Work order:
If a line in the data below contains "Switch", copy it.

Input data:
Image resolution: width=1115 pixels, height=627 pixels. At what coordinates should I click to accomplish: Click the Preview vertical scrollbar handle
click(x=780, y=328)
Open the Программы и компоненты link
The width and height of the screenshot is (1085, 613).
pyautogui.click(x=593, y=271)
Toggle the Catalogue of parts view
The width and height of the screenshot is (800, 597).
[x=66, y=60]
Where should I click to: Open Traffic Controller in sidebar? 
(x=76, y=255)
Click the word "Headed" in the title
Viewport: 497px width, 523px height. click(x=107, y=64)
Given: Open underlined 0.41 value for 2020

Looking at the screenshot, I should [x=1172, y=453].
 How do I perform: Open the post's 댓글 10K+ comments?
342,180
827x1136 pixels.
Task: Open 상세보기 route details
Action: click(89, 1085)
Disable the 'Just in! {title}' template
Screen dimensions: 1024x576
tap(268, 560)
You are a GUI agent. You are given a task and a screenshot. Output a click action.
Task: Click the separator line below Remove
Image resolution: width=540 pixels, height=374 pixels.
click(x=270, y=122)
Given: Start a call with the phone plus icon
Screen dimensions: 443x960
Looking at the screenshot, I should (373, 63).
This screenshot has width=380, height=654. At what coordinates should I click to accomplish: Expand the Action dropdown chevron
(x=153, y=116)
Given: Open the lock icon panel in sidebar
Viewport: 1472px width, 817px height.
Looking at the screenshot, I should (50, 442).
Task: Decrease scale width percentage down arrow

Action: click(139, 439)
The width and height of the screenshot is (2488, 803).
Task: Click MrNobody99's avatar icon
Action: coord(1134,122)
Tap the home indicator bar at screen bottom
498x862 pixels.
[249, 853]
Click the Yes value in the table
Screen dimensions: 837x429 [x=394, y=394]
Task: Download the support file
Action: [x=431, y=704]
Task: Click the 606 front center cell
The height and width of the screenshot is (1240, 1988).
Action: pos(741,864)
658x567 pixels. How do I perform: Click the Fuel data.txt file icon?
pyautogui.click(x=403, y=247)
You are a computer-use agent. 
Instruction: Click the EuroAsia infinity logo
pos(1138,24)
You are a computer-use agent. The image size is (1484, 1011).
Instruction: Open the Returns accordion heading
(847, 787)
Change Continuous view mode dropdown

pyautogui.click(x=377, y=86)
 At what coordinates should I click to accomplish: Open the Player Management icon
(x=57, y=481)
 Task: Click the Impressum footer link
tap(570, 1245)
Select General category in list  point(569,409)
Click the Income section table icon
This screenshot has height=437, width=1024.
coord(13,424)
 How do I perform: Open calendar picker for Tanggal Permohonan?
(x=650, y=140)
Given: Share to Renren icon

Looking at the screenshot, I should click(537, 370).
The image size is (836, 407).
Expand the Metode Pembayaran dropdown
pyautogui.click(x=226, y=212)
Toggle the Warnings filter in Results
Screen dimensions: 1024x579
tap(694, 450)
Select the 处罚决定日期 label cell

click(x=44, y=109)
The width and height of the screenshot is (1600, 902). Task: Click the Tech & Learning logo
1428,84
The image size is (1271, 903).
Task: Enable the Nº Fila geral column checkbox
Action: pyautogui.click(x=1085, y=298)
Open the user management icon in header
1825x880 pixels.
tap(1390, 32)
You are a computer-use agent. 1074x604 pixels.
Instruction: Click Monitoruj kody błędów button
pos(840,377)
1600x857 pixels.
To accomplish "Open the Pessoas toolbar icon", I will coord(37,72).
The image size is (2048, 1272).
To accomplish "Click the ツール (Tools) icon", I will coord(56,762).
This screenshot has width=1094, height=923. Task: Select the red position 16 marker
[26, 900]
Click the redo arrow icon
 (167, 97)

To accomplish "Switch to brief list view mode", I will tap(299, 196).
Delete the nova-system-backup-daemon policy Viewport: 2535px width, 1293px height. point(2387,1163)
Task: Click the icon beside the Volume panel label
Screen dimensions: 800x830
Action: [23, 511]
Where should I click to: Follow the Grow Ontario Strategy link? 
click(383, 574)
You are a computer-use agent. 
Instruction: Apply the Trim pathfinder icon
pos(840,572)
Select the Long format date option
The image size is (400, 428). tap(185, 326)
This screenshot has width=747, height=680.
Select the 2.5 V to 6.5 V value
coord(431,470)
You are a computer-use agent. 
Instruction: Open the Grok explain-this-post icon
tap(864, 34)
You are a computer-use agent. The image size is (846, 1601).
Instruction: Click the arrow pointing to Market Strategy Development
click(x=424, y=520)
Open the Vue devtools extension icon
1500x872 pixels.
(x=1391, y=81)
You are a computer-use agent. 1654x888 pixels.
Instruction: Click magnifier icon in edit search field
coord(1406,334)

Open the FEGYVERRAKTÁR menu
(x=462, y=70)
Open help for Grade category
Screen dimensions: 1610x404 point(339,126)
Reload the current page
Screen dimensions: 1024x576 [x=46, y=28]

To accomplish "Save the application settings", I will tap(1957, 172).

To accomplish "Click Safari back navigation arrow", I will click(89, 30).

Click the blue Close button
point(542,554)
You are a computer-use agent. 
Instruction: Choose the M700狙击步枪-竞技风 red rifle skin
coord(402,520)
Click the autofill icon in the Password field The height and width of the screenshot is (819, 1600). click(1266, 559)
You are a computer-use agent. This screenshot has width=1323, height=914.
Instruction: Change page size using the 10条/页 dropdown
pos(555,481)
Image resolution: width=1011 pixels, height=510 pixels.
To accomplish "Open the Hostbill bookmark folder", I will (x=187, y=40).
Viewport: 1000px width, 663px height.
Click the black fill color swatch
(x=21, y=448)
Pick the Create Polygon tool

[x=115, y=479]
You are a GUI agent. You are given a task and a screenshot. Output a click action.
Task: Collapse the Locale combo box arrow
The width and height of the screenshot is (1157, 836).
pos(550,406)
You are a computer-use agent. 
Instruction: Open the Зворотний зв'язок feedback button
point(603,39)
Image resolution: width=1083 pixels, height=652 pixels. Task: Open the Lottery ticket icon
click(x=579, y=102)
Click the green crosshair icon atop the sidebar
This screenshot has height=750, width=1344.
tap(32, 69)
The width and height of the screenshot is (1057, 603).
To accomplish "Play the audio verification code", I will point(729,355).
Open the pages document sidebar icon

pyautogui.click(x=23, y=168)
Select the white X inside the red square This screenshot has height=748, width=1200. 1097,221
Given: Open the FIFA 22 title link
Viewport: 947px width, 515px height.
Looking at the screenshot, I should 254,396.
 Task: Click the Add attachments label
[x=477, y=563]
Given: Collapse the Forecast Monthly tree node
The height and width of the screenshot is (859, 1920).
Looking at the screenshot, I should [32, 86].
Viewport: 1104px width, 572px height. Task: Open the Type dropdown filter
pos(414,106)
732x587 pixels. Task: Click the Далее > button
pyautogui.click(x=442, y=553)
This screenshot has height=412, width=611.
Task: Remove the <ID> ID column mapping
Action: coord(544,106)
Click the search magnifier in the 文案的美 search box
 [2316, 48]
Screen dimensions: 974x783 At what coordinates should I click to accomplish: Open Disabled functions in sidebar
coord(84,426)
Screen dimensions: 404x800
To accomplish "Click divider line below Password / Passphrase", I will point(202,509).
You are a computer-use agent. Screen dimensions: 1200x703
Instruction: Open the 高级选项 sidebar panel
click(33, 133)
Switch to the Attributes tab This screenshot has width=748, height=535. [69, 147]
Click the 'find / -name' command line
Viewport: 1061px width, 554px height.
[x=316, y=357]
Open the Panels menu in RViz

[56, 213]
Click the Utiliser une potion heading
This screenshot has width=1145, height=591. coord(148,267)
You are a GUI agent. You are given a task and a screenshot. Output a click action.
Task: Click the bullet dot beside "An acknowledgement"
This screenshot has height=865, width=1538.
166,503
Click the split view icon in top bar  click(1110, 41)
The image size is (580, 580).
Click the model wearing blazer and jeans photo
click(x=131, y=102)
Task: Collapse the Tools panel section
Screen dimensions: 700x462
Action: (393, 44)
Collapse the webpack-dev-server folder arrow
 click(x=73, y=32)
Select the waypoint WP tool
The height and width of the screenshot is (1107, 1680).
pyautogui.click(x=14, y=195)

Reply to the exercise:
To accomplish "Switch to brief list view mode", I will tap(299, 196).
Switch to the Attributes tab This screenshot has width=748, height=535. [69, 147]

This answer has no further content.